TEKSTFRAGMENT =
________________

Heb je toevallig die skater gezien, die een maand geleden van de Eiffeltoren af sprong? Die had de oranje/rode versie om. Dit model is een erg hot topic op het G-Shock forum. Officieel komt ie deze maand uit in Japan, maar er zijn nog maar weinig mensen die het hebben gezien. Eergisteren heeft iemand er één om mogen doen van Casio Italië, maar hij is officieel nog niet te koop. (EDIT: zie nu net dat dit de betreffende foto is van Schirra).

http://www.spiegel.de/video/video-1068048.html









Een erg koel horloge, maar voor een G-Shock ook waarschijnlijk erg prijzig. De niet atomic verie komt dacht ik neer op ongeveer €150.-, de solar atomic versie rond de €250.-

Groetjes,

Sjors


----------



## Sjors

Moet er natuurlijk wel zon zijn... Een beetje koeler 's avonds had ook wel gemogen, het is nog steeds 24 graden buiten en volgens mij wordt het niet veel minder vanacht...

Groetjes,

Sjors


----------



## Lester Burnham

Mijn Riseman (in de doos) zegt me dat het hier op zolder nog steeds 29,9 graden celsius is. Lekker bakken in de nacht. Mijn laptop loopt af en toe vast door de warmte, moet er af en toe een ventilator tegenaan zetten..

Van het mooie weer kan ik trouwens sowieso niet genieten, werk elke dag van de week (behalve maandag) van ochtend tot avond. Leuk joh, vakantie.. Het leven van een student blijft maar zwaar ;-)

________________

AANGELEVERDE GEGEVENS =
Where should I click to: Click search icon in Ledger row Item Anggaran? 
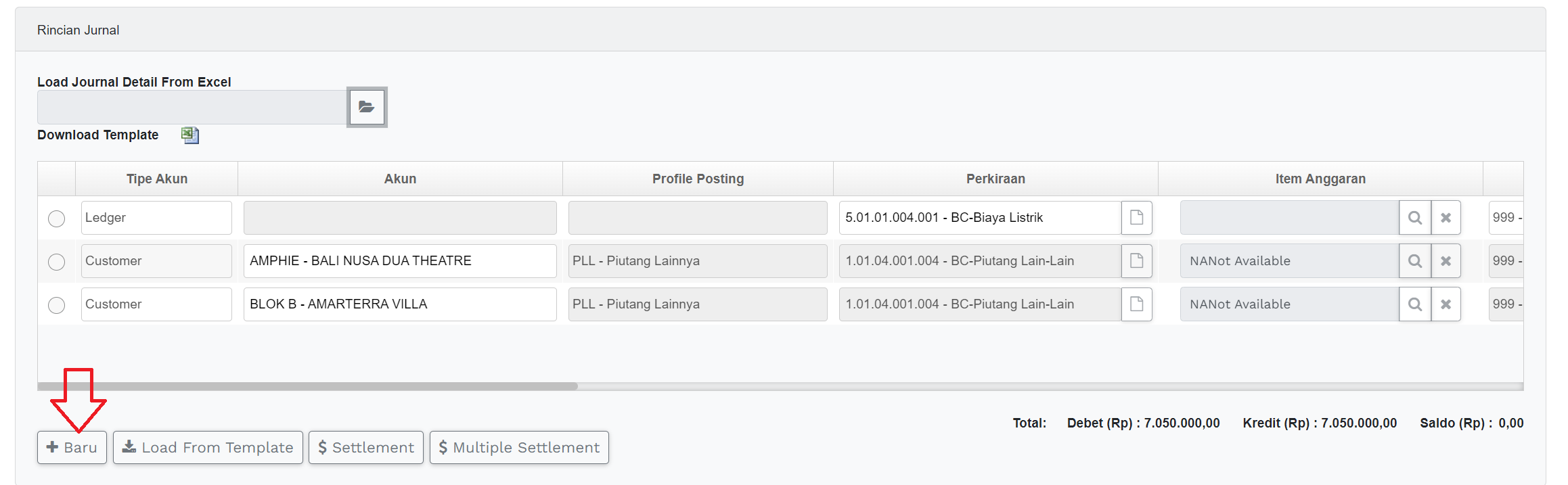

________________

UIT TE VOEREN TAKEN =
1. Vat in de forumdraad de alinea die begint met "Mijn Riseman (in de doos)" korter samen en behoud daarbij de belangrijkste feiten.
2. Geef uit de forumdraad letterlijk het stuk weer dat begint bij "Mijn Riseman (in" en eindigt bij "maar zwaar ;-)".

ANTWOORDEN PER TAAK =
1. Volgens de Riseman in de doos is het 's nachts op zolder nog steeds 29,9 graden Celsius. Door de warmte loopt de laptop soms vast, waardoor er af en toe een ventilator tegenaan moet.

2.
Mijn Riseman (in de doos) zegt me dat het hier op zolder nog steeds 29,9 graden celsius is. Lekker bakken in de nacht. Mijn laptop loopt af en toe vast door de warmte, moet er af en toe een ventilator tegenaan zetten..

Van het mooie weer kan ik trouwens sowieso niet genieten, werk elke dag van de week (behalve maandag) van ochtend tot avond. Leuk joh, vakantie.. Het leven van een student blijft maar zwaar ;-)